Excerpts from a dataset
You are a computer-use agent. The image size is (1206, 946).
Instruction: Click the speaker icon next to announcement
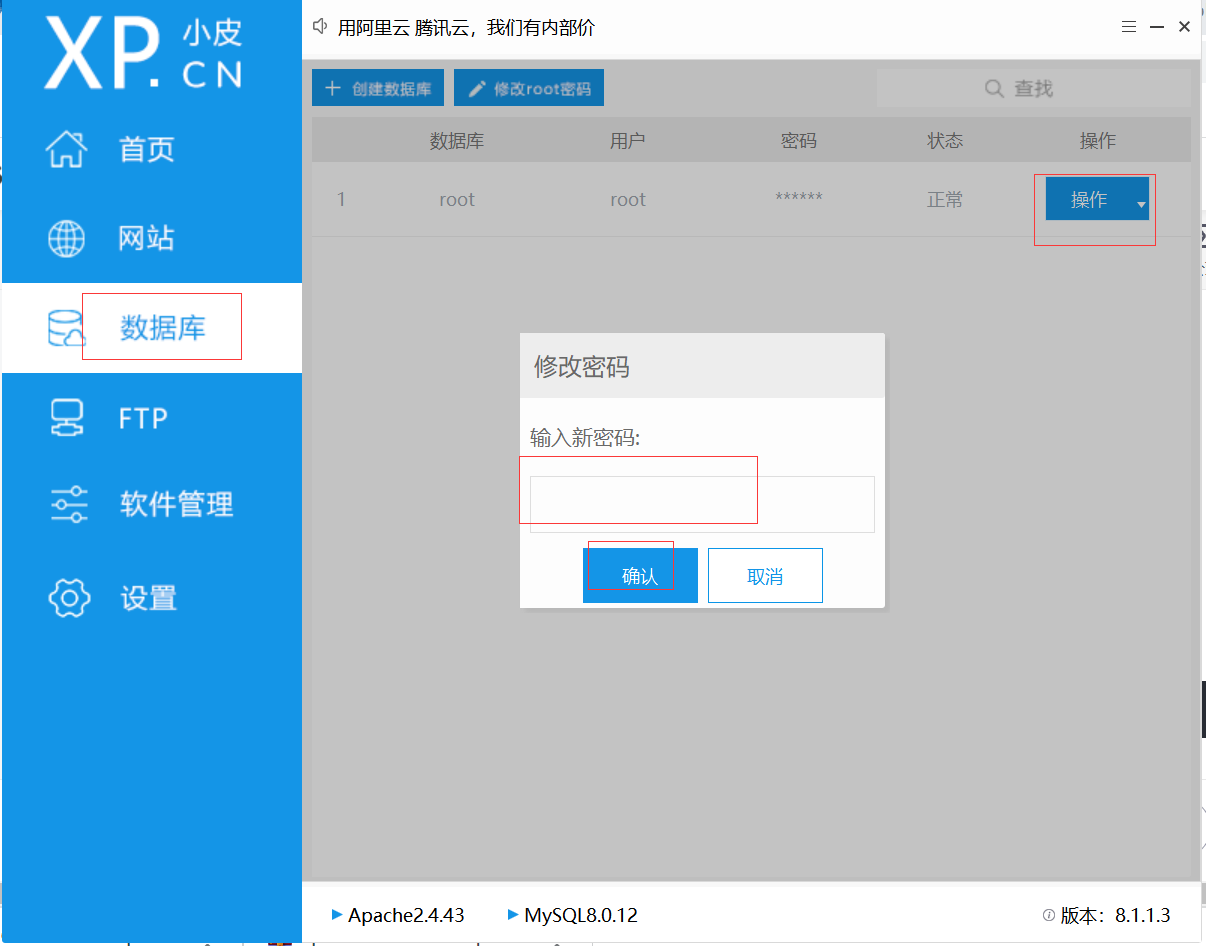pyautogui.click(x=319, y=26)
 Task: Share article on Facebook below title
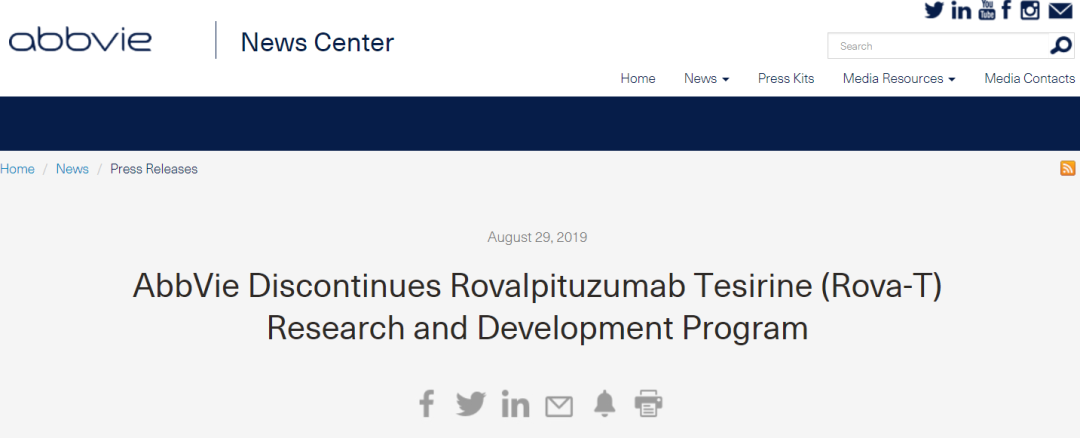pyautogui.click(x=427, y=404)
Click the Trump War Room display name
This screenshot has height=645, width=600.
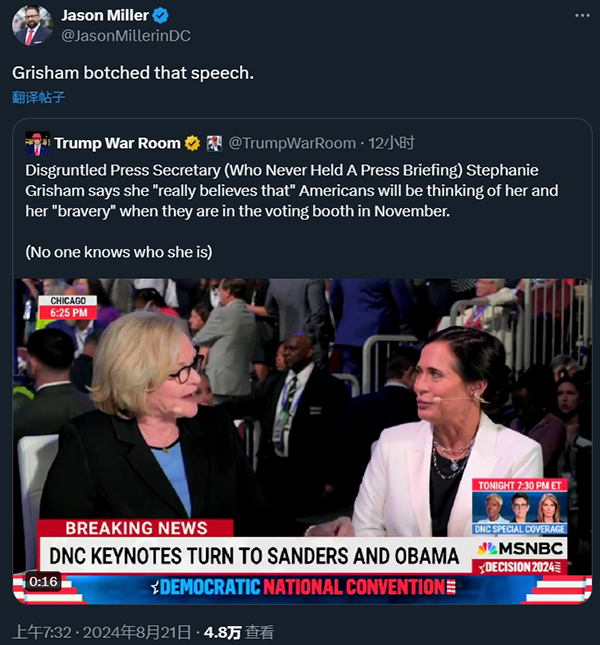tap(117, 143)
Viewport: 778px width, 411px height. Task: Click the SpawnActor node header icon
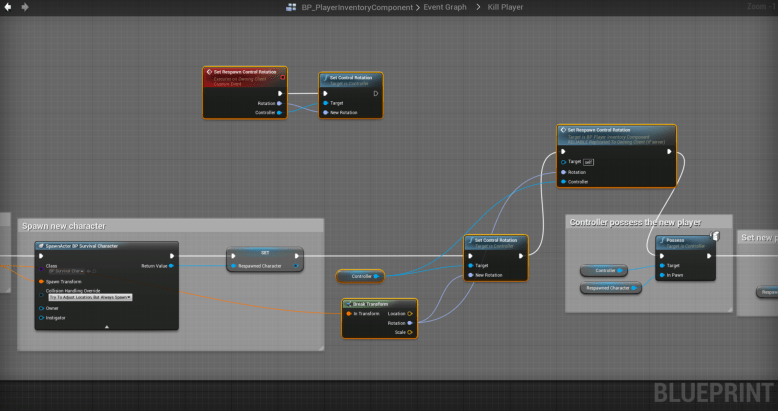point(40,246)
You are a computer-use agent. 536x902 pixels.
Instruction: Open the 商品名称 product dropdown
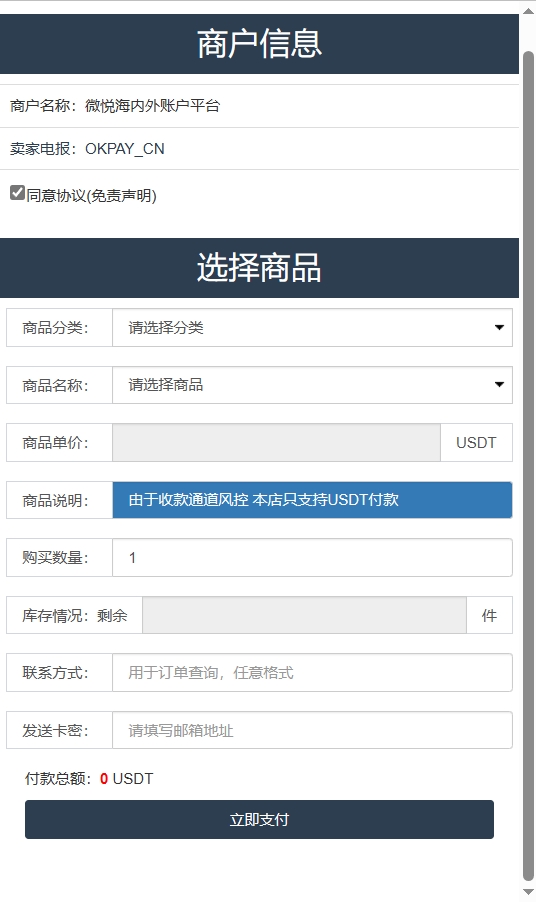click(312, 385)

==

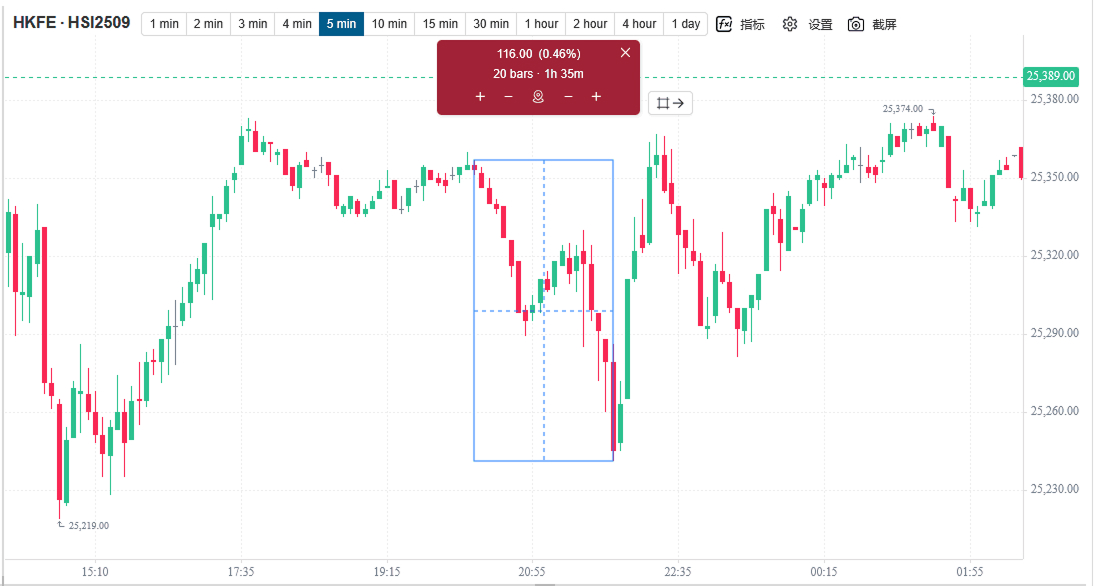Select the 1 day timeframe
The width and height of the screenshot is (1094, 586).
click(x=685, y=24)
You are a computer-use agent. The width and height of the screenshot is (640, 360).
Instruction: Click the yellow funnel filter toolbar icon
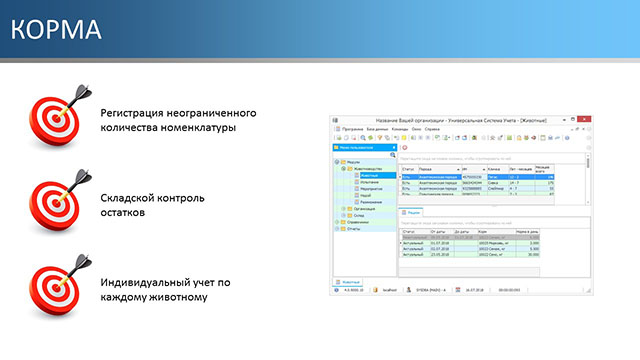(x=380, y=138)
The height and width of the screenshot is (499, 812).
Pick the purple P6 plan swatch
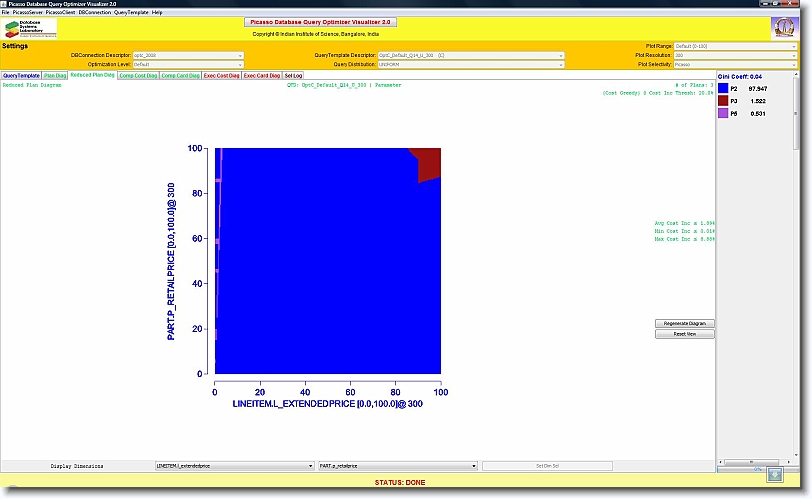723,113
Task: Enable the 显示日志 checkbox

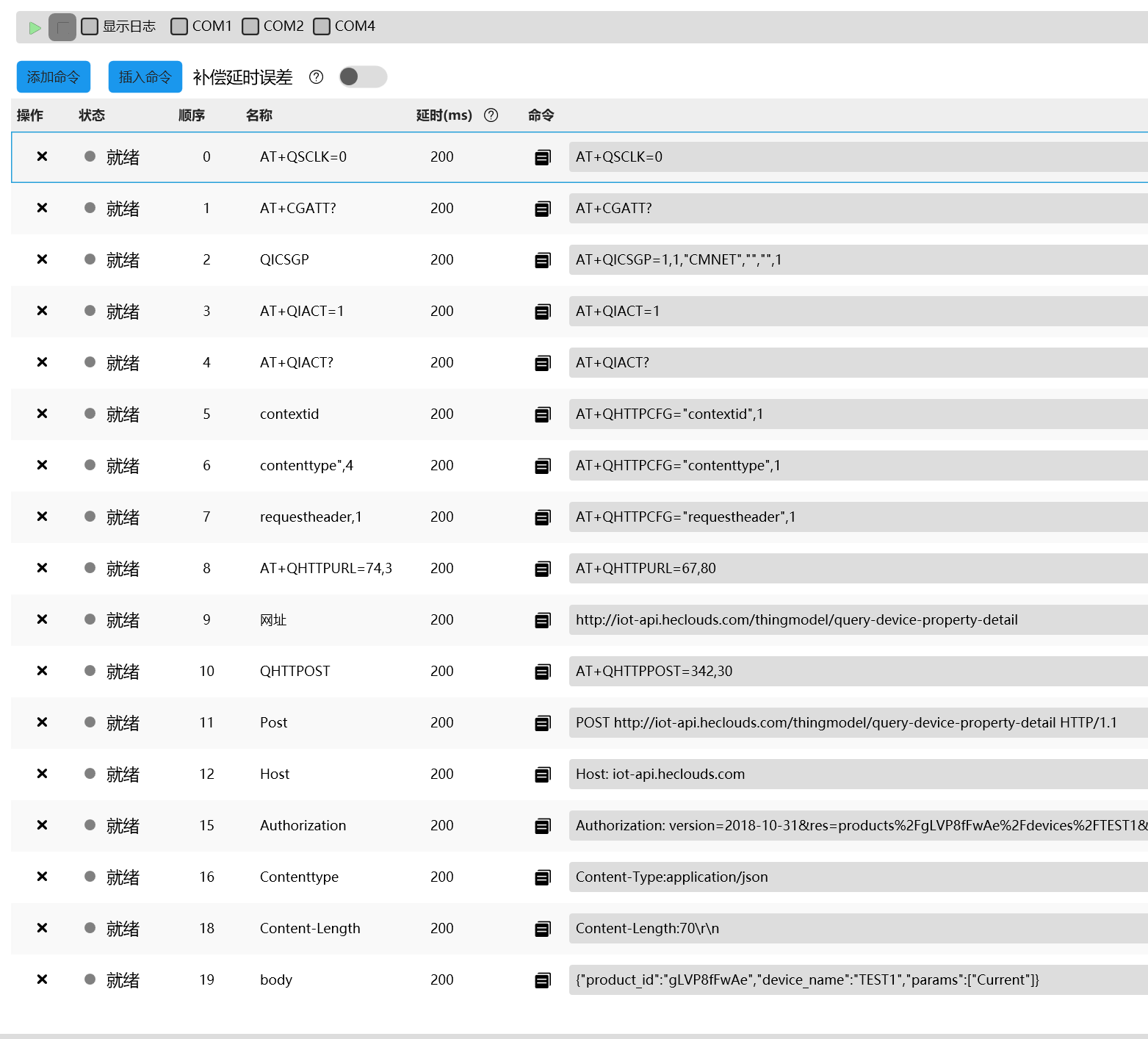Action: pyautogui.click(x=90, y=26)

* * *

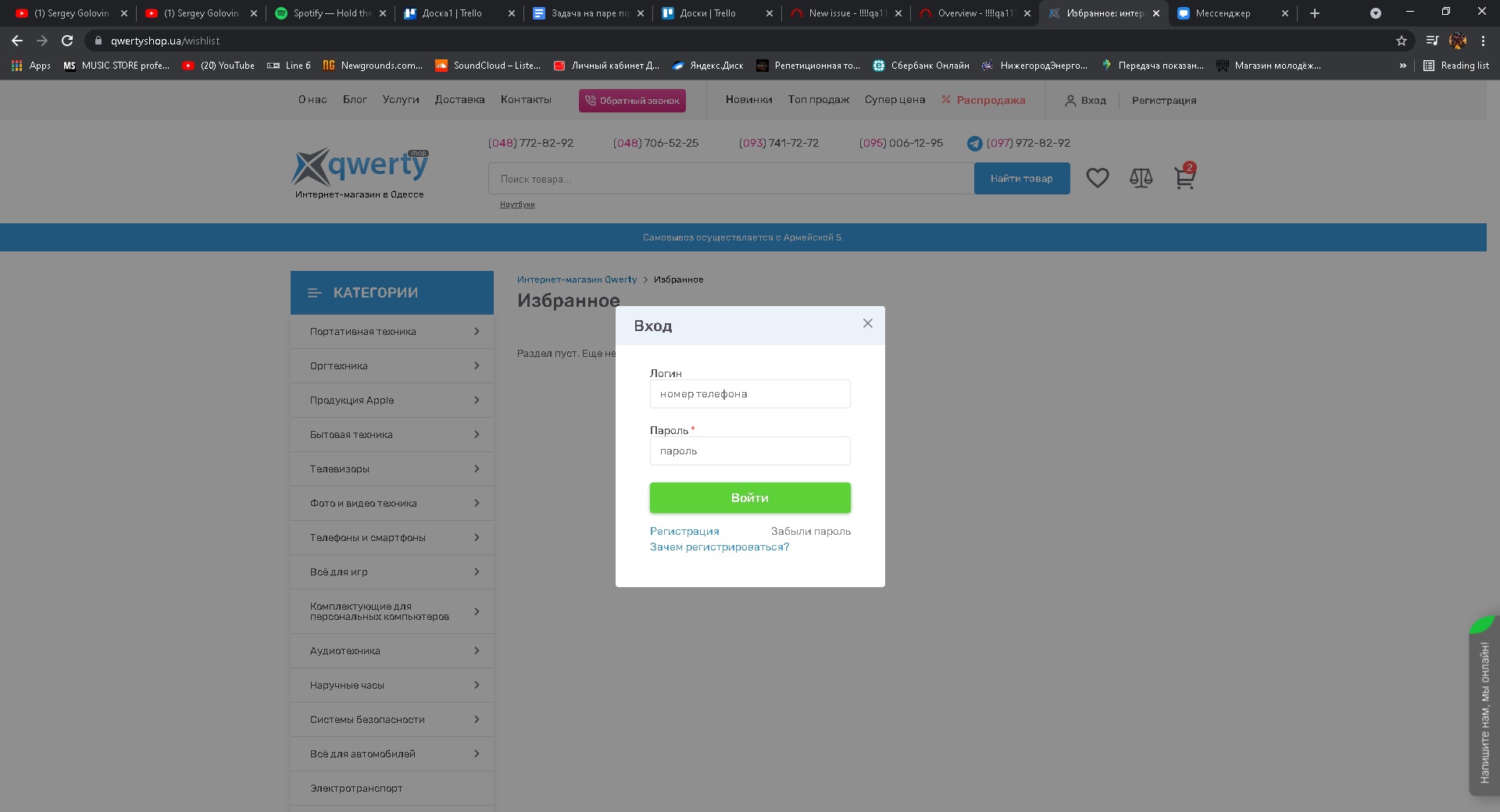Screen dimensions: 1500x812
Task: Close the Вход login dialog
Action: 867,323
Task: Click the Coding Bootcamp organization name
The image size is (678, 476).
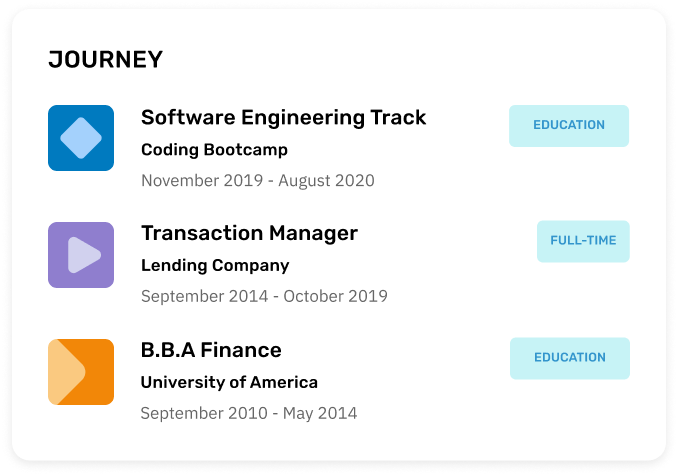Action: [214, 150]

What you have to do -
The answer must be every line of the data that holds the word "computer".

Exercise output -
You are a computer-use agent. The image size is (1206, 946).
You are a computer-use agent. 536x902 pixels.
You are a computer-use agent. The width and height of the screenshot is (640, 360).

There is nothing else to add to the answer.